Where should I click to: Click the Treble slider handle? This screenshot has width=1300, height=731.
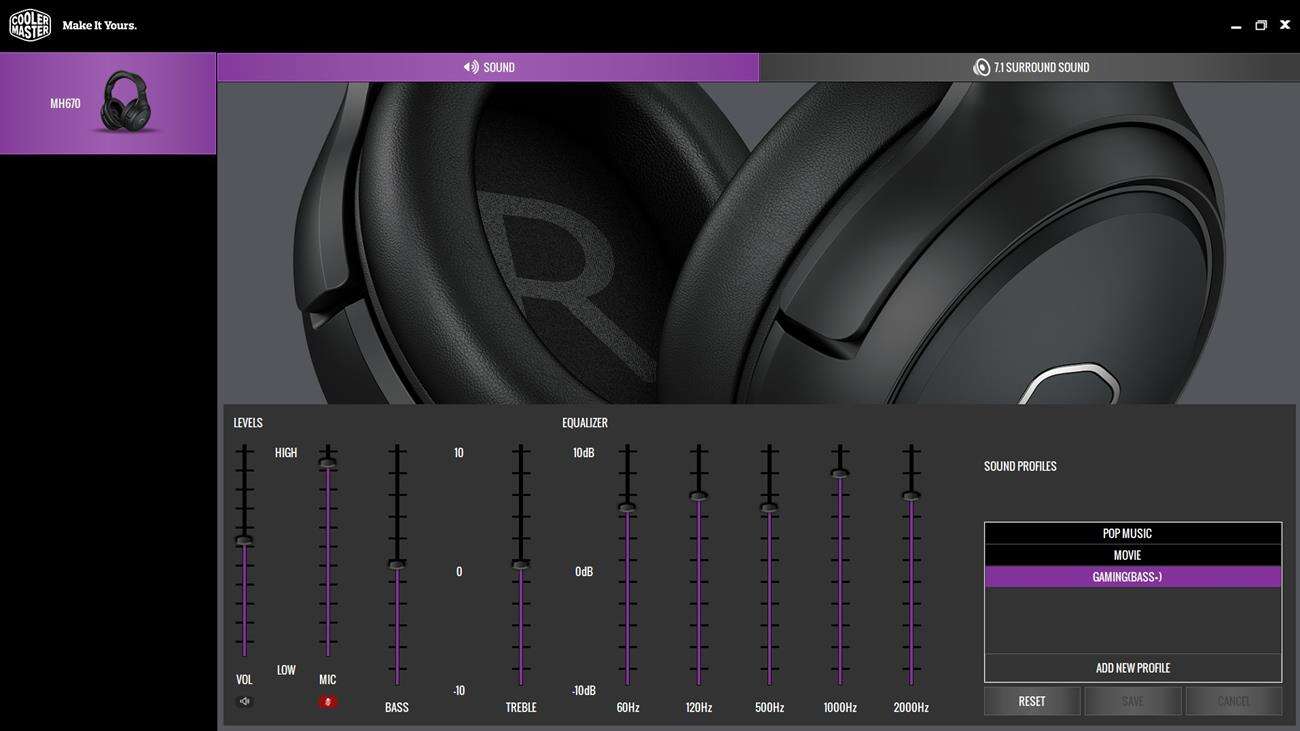pos(520,565)
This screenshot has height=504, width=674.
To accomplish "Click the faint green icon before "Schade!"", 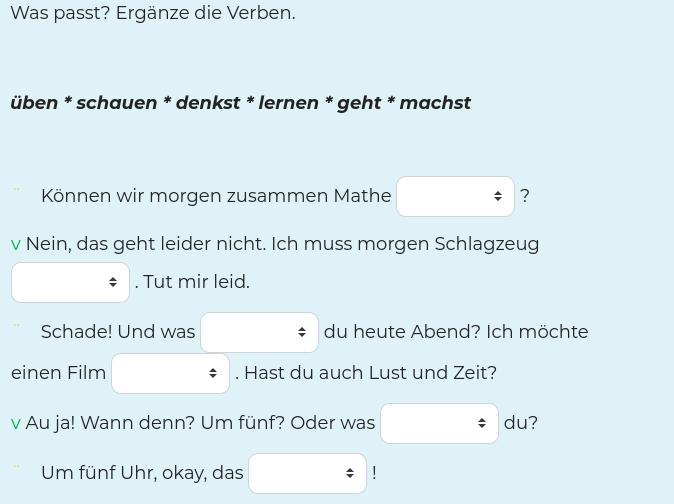I will 16,325.
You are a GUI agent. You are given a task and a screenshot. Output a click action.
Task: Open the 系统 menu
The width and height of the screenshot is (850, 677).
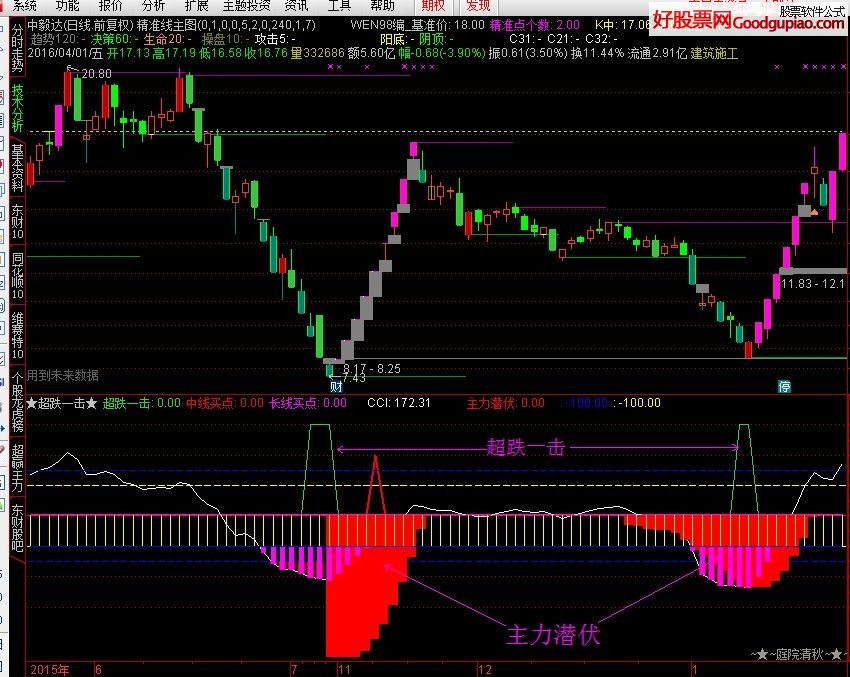coord(25,5)
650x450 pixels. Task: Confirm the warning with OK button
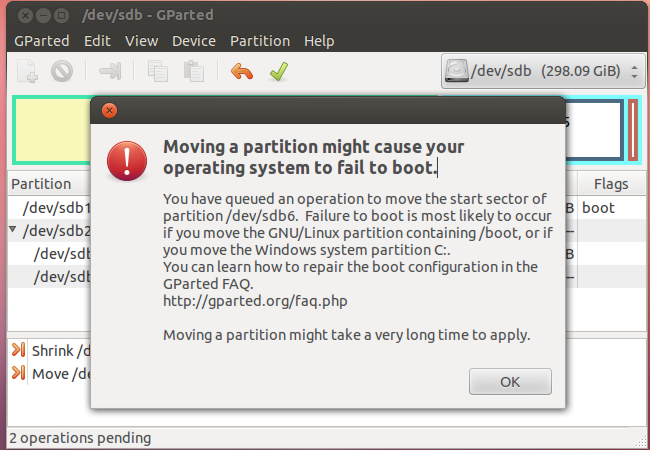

+ + + + +

■ ABOUT THIS TASK
None of the pictures belong in the copy. Write out exactly the lines from the line that holds "The width and" through the last line of the listing above, both ends included.

■ EXERCISE SOLUTION
The width and height of the screenshot is (850, 677).
coord(25,5)
650x450 pixels. Task: Confirm the warning with OK button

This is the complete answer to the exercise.